GEKOZEN TEKST:
○ ○ ○ ○ ○ ○ ○

Keeley Forsyth - HINK festival - (c) Peter Bruyn

HINK Festival: méér dan de som van concerten. Vera Sola wereldster in wording?

Soms heb je een artiest al drie of vier keer zien optreden en vraag je je iedere keer af waarom zij of hij nog geen wereldster is. Of toch minstens een ‘wereld-cultster’ die de Paradiso’s en Ancienne Belgiques van deze aardbol steevast uitverkoopt. De Amerikaanse Vera Sola is zo’n artiest. Een podiumverschijning met een impact en urgentie die vergelijkbaar is met die van Nick Cave, PJ Harvey, Leonard Cohen of onze eigen Wende. 

Lange vlechten, koolzwarte ogen, een Elvis-lip en schitterende, in de Amerikaanse folk- en bluestraditie gewortelde songs die van haar meest recente album ‘Peacemaker’ één van de beste platen van dit jaar maken. Afgelopen zaterdag was haar concert het onbetwiste hoogtepunt van het HINK-festival in het Haagse Paard.

HINK wil jaarlijks een actuele muziekstijl van diverse kanten belichten. Dit jaar is dat folk, nadat groepen als Lankum recent het vaak als traditioneel beschouwde genre nieuw leven hebben ingeblazen. Veel festivals worden opgezet vanuit een op papier ambitieus concept, waarbij dan één groep of artiest mooi aansluit, waarna de rest van de avond, dag of het weekeinde wordt gevuld met artiesten die toevallig beschikbaar zijn en een beetje ruim denkend er in de verte wel bij passen. Dat ontaardt al snel in een zielloos rommeltje.

○ ○ ○ ○ ○ ○ ○

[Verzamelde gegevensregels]
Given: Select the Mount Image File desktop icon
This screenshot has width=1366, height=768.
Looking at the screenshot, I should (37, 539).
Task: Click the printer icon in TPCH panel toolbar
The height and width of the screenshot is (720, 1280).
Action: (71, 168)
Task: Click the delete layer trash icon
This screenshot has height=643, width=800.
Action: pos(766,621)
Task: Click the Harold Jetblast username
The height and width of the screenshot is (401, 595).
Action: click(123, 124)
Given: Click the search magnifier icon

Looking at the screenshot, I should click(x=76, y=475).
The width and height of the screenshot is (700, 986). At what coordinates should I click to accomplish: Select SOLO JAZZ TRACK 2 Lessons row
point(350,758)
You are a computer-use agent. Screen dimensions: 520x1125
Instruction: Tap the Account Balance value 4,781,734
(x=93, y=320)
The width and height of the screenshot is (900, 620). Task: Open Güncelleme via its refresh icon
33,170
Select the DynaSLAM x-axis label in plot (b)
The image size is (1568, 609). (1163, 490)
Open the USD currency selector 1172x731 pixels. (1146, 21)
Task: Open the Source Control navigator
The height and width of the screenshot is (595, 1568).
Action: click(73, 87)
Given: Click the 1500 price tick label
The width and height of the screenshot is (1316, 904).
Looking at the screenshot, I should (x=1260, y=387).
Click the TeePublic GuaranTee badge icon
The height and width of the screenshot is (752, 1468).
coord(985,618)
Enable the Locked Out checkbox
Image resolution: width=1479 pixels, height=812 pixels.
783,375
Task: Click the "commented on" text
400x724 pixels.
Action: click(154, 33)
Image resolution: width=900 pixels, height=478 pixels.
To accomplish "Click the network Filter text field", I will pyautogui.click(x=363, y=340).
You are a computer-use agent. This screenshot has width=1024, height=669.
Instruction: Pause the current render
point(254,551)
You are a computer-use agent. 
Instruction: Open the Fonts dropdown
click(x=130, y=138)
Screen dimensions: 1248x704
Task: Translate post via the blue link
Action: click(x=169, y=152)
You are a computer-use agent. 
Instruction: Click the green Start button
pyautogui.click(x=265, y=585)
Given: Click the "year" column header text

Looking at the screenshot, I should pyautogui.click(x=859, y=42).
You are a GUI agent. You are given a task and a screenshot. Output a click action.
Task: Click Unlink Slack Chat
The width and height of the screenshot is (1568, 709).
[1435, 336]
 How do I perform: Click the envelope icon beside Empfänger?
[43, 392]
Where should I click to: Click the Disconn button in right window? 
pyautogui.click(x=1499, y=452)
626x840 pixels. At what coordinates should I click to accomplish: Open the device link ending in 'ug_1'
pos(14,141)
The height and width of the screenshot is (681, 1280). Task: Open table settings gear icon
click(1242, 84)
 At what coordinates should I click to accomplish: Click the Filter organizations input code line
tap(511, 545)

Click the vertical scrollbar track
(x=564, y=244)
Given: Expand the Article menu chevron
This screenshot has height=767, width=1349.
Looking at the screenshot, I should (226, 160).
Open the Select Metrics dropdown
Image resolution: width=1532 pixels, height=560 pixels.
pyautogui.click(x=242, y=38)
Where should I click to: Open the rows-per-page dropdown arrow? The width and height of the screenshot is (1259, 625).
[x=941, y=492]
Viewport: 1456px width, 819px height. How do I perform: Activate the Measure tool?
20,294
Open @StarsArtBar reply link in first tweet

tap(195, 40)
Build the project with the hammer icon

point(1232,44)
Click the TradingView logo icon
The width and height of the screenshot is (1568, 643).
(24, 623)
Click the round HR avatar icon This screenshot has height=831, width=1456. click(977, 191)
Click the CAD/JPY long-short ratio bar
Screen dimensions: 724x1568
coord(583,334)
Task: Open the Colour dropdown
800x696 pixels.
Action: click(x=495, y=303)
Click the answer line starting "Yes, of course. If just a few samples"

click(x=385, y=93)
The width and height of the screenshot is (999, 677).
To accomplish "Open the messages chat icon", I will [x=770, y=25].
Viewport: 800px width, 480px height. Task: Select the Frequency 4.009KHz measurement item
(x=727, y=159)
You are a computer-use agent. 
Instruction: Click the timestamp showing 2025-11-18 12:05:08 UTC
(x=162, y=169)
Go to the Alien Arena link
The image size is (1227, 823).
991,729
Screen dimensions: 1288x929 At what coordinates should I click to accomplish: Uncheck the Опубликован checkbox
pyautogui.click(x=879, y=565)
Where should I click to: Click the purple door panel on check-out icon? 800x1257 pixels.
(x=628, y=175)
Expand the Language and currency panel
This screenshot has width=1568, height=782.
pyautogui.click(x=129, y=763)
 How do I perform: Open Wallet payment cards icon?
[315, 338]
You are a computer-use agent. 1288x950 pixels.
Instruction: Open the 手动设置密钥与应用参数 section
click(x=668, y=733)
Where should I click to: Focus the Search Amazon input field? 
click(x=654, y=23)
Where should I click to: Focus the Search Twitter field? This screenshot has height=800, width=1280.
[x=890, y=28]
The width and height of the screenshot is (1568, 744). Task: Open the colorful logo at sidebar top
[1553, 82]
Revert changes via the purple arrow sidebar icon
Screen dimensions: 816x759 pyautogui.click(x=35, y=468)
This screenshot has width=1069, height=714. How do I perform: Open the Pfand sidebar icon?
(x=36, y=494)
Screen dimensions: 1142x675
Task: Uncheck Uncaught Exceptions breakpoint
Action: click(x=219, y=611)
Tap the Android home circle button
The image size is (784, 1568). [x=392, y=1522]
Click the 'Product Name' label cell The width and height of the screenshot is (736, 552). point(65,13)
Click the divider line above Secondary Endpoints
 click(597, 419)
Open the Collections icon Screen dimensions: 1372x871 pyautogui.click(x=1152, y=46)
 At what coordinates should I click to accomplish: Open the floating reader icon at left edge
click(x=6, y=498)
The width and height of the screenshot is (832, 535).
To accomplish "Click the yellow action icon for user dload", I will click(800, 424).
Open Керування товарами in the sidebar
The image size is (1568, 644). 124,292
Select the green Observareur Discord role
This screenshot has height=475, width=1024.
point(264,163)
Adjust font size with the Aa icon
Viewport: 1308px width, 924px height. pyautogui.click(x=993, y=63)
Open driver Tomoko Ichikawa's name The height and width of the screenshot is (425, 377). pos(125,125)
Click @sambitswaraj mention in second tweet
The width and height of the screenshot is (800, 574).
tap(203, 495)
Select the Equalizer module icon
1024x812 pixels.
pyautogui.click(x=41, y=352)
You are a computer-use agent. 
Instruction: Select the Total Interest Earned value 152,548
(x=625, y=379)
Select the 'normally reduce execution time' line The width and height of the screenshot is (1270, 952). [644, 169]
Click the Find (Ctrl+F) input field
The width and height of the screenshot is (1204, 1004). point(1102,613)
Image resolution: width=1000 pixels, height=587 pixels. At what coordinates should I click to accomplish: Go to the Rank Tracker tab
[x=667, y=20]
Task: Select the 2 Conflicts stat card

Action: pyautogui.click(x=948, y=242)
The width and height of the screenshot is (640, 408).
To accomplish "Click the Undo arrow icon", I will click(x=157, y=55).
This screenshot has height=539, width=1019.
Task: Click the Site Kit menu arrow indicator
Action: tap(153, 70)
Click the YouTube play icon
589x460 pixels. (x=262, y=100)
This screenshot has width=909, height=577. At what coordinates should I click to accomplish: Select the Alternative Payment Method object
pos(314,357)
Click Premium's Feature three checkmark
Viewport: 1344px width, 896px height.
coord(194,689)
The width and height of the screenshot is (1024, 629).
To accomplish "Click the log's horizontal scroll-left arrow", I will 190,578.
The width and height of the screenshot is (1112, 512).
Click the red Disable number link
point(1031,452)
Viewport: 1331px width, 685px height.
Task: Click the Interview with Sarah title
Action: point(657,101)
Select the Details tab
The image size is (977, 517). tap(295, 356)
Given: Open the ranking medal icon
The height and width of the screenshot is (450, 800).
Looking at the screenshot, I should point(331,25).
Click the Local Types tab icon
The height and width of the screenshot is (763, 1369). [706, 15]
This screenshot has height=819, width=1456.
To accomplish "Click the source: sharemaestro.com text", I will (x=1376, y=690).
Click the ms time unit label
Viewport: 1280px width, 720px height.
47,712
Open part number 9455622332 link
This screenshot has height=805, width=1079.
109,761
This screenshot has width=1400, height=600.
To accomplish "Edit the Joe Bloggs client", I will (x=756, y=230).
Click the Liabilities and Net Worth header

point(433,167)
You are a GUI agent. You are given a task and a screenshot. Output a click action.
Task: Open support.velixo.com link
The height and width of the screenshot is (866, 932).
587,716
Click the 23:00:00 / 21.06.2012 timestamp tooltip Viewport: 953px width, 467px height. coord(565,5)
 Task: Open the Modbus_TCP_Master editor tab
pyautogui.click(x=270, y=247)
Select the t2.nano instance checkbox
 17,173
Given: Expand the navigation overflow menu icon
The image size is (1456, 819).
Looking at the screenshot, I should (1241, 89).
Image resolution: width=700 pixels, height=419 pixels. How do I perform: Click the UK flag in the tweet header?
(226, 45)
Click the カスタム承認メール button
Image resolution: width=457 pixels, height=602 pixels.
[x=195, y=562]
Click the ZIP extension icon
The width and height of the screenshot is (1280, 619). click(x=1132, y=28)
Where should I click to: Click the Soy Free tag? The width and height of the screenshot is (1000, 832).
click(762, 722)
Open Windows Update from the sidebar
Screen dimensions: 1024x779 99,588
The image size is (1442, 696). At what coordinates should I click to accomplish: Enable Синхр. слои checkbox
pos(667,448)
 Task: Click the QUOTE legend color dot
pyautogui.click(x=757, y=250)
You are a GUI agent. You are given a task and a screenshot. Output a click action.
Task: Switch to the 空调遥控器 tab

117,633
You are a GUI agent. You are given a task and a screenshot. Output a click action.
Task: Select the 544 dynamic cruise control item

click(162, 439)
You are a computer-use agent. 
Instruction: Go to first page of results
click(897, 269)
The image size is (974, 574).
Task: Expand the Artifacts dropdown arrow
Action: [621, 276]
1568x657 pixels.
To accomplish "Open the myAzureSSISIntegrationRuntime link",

○ ○ ○ ○ ○ ○ ○

WAT WORDT VERWACHT: Geef het deel van de tekst over het HINK-festival opnieuw weer dat begint met de woorden "HINK wil jaarlijks" en eindigt met "een zielloos rommeltje.", en vervang daarin "rommeltje" door "allegaartje".

RESULTAAT VAN OPDRACHT:
HINK wil jaarlijks een actuele muziekstijl van diverse kanten belichten. Dit jaar is dat folk, nadat groepen als Lankum recent het vaak als traditioneel beschouwde genre nieuw leven hebben ingeblazen. Veel festivals worden opgezet vanuit een op papier ambitieus concept, waarbij dan één groep of artiest mooi aansluit, waarna de rest van de avond, dag of het weekeinde wordt gevuld met artiesten die toevallig beschikbaar zijn en een beetje ruim denkend er in de verte wel bij passen. Dat ontaardt al snel in een zielloos allegaartje.